Could you repeat the material below, everything from the line containing "How do I perform: Click the word 'destination'" down to the line containing "tap(54, 71)", copied verbatim?

══ Data to use

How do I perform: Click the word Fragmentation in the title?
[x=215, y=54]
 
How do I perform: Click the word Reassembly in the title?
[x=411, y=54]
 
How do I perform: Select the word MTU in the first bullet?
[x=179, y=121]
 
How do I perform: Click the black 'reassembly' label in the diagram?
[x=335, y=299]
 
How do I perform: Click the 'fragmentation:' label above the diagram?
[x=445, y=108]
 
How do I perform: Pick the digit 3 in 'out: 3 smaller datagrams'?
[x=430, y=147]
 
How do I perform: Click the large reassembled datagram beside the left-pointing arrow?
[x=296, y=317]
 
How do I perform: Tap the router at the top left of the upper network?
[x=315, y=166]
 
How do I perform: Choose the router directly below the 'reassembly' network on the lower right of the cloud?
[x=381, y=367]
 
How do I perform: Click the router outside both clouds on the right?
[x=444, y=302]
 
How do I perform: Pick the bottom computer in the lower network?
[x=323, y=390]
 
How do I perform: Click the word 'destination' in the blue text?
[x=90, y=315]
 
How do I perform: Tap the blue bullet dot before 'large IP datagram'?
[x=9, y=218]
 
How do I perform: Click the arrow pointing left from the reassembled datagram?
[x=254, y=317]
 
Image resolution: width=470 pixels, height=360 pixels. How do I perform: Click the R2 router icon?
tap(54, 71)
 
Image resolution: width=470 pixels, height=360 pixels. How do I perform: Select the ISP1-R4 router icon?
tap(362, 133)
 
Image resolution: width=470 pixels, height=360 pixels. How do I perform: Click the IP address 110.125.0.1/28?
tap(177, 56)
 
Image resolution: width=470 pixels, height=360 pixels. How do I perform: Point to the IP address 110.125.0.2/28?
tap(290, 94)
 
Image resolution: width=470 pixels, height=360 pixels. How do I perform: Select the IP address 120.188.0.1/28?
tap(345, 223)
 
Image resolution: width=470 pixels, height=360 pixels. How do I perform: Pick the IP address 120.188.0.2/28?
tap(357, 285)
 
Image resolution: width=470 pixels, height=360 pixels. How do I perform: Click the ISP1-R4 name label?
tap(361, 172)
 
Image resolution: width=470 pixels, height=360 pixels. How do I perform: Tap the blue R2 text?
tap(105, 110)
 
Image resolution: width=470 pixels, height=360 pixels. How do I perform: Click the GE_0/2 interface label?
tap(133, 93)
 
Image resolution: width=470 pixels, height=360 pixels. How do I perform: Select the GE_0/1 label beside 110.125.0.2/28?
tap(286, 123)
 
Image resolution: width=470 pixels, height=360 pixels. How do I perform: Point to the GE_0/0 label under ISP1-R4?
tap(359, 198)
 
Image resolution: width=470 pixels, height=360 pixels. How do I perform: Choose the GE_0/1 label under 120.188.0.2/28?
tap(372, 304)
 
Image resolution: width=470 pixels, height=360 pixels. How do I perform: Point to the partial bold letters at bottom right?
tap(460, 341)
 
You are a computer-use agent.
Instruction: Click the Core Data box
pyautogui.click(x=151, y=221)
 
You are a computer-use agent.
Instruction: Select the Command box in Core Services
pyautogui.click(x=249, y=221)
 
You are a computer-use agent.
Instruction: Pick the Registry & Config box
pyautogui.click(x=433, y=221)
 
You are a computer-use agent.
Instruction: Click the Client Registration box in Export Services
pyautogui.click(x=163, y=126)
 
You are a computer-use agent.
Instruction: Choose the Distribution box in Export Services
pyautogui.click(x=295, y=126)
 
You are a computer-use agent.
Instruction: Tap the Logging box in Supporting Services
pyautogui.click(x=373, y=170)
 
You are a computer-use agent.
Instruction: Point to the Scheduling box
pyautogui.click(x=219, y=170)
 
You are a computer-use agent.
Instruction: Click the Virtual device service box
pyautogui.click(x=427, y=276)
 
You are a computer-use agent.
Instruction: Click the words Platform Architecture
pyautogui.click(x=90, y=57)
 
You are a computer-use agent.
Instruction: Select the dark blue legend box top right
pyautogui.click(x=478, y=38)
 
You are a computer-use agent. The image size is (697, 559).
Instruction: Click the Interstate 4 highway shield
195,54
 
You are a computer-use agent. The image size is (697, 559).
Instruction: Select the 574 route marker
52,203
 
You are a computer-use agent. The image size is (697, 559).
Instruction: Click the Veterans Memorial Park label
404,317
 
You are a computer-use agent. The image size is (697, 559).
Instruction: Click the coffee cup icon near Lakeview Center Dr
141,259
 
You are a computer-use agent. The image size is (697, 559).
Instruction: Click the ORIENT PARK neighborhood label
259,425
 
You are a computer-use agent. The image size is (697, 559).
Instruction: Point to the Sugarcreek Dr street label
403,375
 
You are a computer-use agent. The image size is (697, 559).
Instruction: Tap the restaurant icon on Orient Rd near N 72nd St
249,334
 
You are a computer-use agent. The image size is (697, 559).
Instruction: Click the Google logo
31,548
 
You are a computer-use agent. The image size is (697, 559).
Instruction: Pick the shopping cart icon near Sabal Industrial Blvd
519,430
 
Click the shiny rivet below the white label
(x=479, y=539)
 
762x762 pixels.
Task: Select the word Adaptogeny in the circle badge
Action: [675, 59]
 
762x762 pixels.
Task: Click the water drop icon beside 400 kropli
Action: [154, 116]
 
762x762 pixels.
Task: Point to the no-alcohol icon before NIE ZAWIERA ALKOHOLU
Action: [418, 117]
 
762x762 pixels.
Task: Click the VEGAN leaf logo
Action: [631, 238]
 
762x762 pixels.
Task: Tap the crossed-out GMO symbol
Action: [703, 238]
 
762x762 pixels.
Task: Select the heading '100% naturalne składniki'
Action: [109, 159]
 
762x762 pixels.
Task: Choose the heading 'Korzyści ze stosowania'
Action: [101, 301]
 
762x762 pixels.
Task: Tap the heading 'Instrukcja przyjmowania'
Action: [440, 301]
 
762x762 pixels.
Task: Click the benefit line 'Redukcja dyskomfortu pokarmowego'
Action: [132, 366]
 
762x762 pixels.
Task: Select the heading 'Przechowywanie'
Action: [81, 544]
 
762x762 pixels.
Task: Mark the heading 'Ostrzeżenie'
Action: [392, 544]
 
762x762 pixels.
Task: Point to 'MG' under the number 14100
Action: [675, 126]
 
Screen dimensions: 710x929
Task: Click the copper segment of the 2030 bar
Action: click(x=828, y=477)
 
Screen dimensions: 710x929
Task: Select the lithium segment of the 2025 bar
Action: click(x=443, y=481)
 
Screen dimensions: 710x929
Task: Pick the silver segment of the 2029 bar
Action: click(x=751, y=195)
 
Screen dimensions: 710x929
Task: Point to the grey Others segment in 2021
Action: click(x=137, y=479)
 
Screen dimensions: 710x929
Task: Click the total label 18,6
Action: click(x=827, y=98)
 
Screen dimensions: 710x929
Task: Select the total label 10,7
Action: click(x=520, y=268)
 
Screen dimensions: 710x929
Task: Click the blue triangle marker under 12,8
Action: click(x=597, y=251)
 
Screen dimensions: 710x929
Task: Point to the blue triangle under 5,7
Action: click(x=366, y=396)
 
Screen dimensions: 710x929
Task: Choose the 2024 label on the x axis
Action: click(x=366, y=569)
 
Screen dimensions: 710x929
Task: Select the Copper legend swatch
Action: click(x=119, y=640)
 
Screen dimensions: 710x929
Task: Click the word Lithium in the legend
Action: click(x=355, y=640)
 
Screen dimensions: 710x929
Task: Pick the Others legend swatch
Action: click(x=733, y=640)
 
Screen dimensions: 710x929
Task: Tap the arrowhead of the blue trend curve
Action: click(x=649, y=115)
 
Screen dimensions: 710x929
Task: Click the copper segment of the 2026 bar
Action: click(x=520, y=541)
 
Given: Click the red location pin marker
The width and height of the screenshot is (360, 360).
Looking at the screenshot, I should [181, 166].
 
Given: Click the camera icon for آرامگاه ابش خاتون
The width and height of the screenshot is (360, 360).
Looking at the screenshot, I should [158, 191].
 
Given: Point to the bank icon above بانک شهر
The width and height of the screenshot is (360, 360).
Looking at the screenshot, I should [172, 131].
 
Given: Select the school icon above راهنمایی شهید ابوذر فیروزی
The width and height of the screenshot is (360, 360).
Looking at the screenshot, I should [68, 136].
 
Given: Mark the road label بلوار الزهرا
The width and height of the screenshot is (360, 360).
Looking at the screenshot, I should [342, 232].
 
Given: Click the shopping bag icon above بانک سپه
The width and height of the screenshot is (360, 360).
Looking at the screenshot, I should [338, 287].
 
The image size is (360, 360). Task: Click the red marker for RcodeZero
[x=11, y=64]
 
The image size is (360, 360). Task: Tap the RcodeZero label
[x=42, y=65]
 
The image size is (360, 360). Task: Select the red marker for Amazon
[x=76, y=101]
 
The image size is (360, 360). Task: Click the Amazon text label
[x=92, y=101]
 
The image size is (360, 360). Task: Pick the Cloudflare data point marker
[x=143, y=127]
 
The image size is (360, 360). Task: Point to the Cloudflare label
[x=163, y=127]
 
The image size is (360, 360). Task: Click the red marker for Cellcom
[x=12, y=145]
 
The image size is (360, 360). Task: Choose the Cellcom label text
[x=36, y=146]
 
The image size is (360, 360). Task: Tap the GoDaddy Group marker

════

Solution for this task:
How do I perform: Click the word 'destination' in the blue text?
[x=90, y=315]
 
How do I perform: Tap the blue bullet dot before 'large IP datagram'?
[x=9, y=218]
 
How do I perform: Click the arrow pointing left from the reassembled datagram?
[x=254, y=317]
 
Image resolution: width=470 pixels, height=360 pixels. How do I perform: Click the R2 router icon?
tap(54, 71)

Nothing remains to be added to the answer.